Major health insurance companies already have or have now agreed to remove prior authorization for most substance use disorder treatments. Prior authorization is the requirement that a doctor obtains approval from a health insurance plan before prescribing a treatment schedule or medication. This change will expand substance abuse treatment to approximately a million covered lives in Wisconsin.
In the press conference, Dr. Cynthia Valentin, Vice President of Aurora Behavioral Health Therapy Services indicated that practitioners had previously waited anywhere from 72 hours up to 30 days for a MAT pre-authorization. She stressed that because of those waiting periods, addicts seeking treatment too often relapse, frequently overdosing. This waiting period is now being removed.
Kevin Roy, Chief Public Policy Officer for Shatterproof – a national nonprofit organization dedicated to reversing the cycle of addiction – spoke about the results in one study which showed a 30% reduction of heroin related fatalities based on the access of MAT in other states.
Dr. Julie Mitchell, Regional Vice President and Senior Clinical Officer for Anthem added, “Every month about 75 Wisconsinites die because of opioid use.” She continued that approximately 3,500 Wisconsinites visited an emergency room or hospital in the past year because of an opioid use problem.
Under the MAT agreement, major health insurers will cover at least one buprenorphine-naloxone product; methadone; injectable and oral forms of naltrexone, which blocks the effects of opioids; and at least one form of naloxone without pre-approval from the insurance company. Although benefits designs vary, insurers also will provide MAT coverage at the lowest patient cost tier on many of the plan’s drug lists.

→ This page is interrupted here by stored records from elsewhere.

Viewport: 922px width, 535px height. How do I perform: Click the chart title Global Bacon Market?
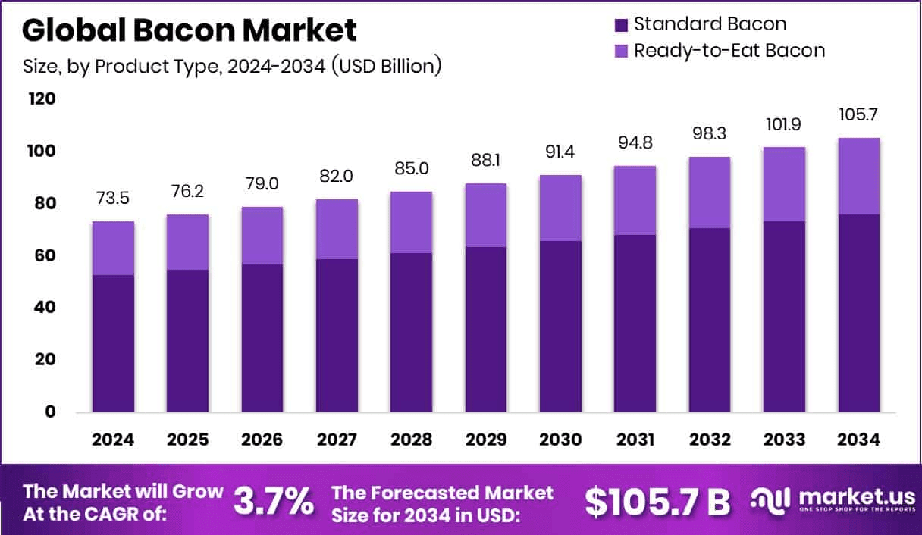point(189,30)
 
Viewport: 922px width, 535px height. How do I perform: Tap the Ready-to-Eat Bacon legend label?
point(729,51)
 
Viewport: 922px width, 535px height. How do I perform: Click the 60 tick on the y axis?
point(45,255)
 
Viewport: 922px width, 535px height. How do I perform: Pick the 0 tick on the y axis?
point(50,411)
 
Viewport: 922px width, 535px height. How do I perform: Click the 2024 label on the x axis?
point(113,440)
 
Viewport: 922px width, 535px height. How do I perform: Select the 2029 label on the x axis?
point(485,440)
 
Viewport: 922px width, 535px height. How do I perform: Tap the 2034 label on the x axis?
point(858,440)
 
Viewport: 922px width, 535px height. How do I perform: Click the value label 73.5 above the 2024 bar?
point(113,199)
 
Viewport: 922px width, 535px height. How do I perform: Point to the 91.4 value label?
point(560,152)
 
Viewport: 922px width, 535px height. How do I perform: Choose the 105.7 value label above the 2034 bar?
point(858,115)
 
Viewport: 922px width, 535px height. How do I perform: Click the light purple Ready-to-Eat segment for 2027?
point(337,229)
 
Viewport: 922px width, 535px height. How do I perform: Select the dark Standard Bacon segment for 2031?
point(635,324)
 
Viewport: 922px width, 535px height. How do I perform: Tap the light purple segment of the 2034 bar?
point(858,176)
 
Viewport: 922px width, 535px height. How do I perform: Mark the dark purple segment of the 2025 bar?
point(187,341)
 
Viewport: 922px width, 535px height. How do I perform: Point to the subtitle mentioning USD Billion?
point(231,66)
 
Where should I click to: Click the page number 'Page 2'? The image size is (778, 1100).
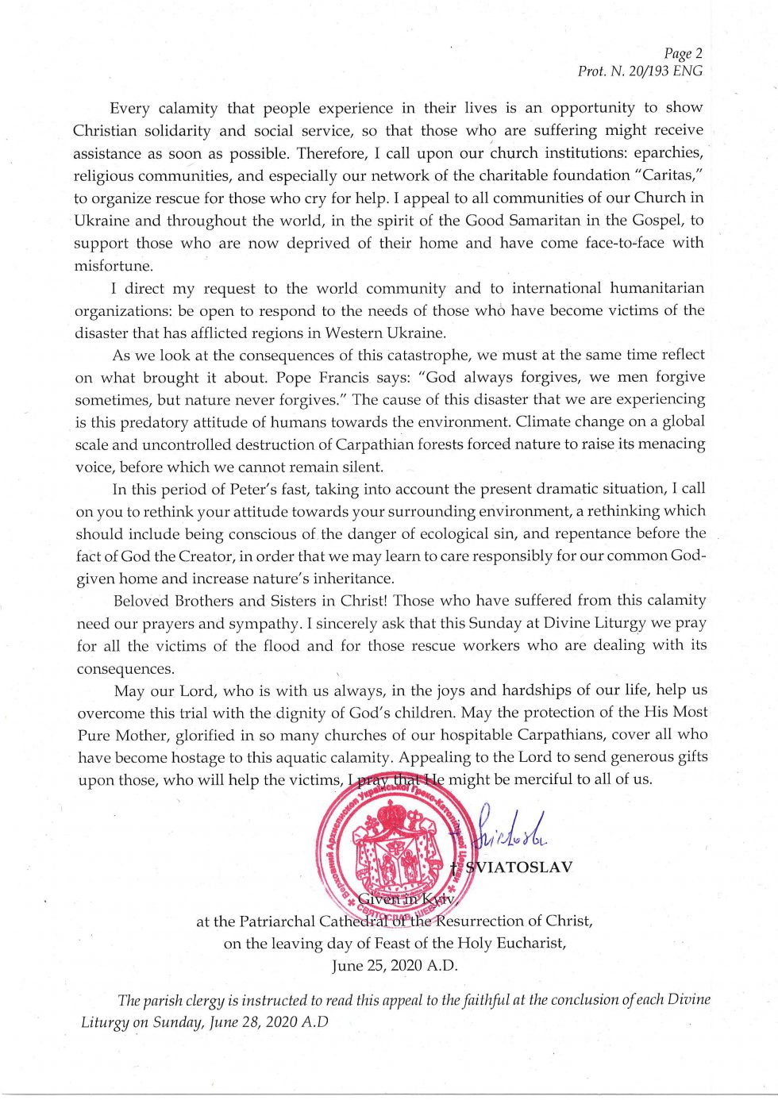click(x=683, y=54)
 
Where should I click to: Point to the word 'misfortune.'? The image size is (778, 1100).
click(x=114, y=266)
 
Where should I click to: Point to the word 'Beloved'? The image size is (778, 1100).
click(x=141, y=600)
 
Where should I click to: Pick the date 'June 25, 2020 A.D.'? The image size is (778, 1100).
click(x=395, y=966)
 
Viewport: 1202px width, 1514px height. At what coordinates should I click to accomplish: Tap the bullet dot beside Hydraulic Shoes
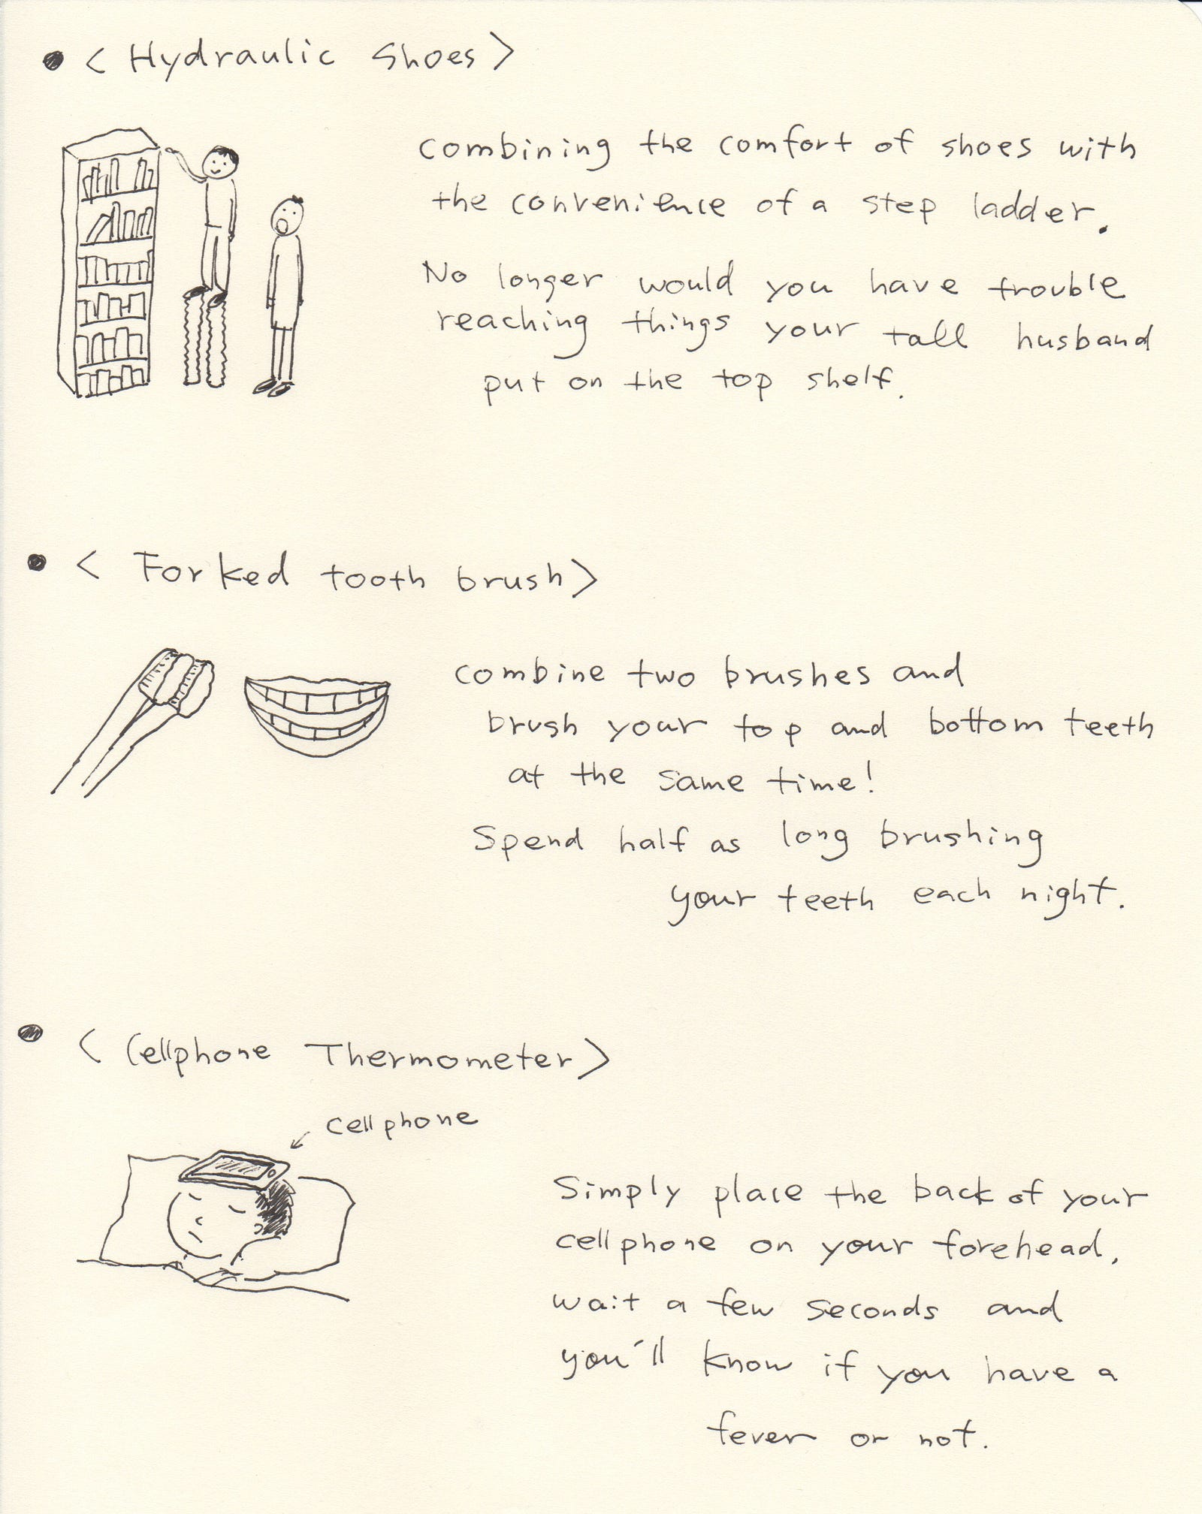pos(53,62)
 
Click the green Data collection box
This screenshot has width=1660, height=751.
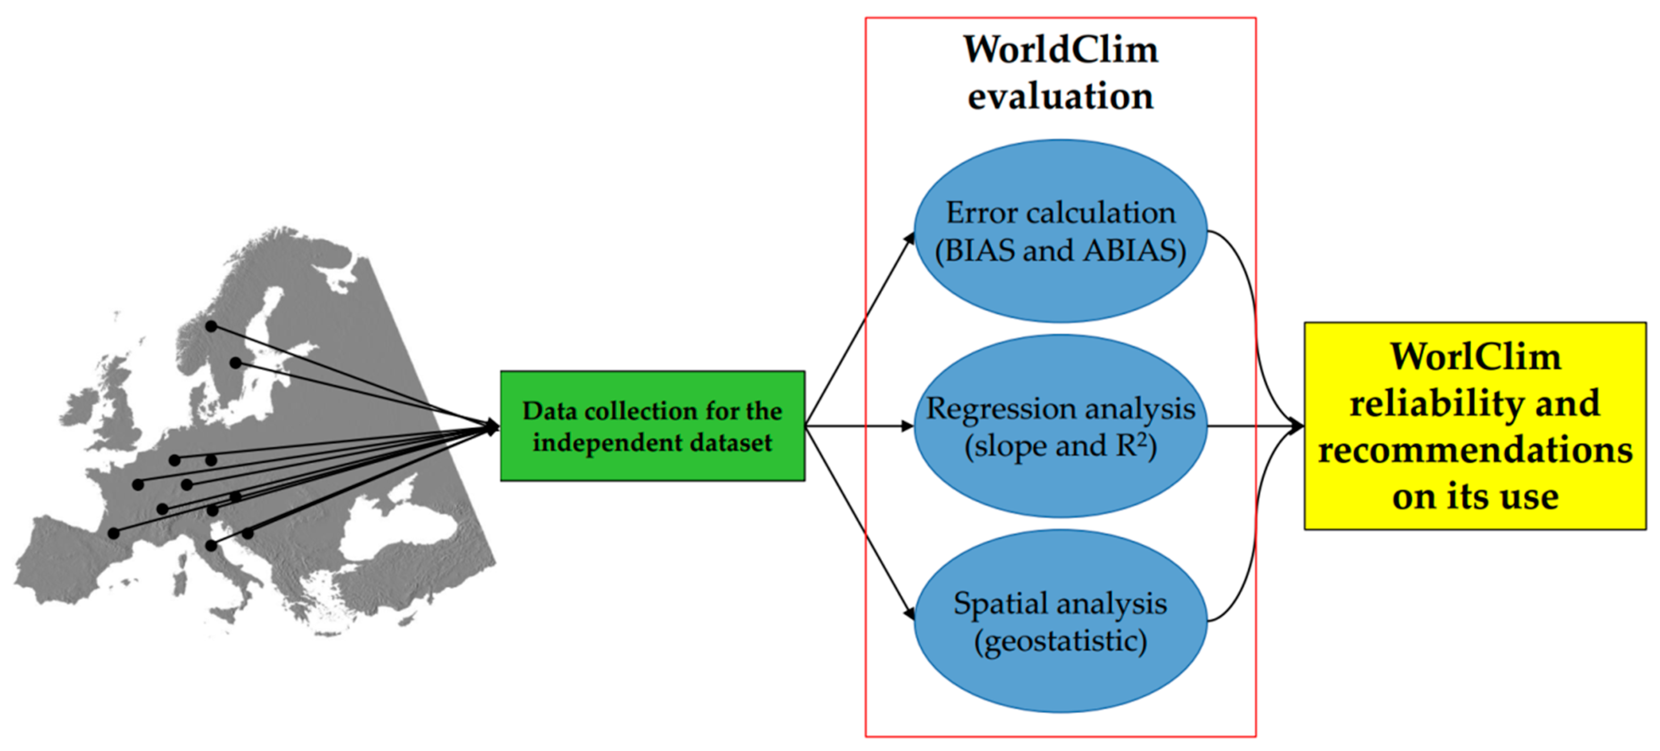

In addition to this announcement, since 2014 I have co-sponsored 30 bipartisan bills as part of the Heroin Opioid Prevention and Education (HOPE) agenda. The bills have expanded access to treatment, gathered information on prescribing practices, gone after drug traffickers, and ensured tools like the state’s Prescription Drug Monitoring Program are working.
Addiction of any kind has no district boundaries. This is just the next stage of addressing drug addiction in Wisconsin via the HOPE agenda. There’s still a lot more work to be done. I look forward to continuing the partnership with all of my colleagues in defeating substance abuse disorders in the 40th Assembly District and the state.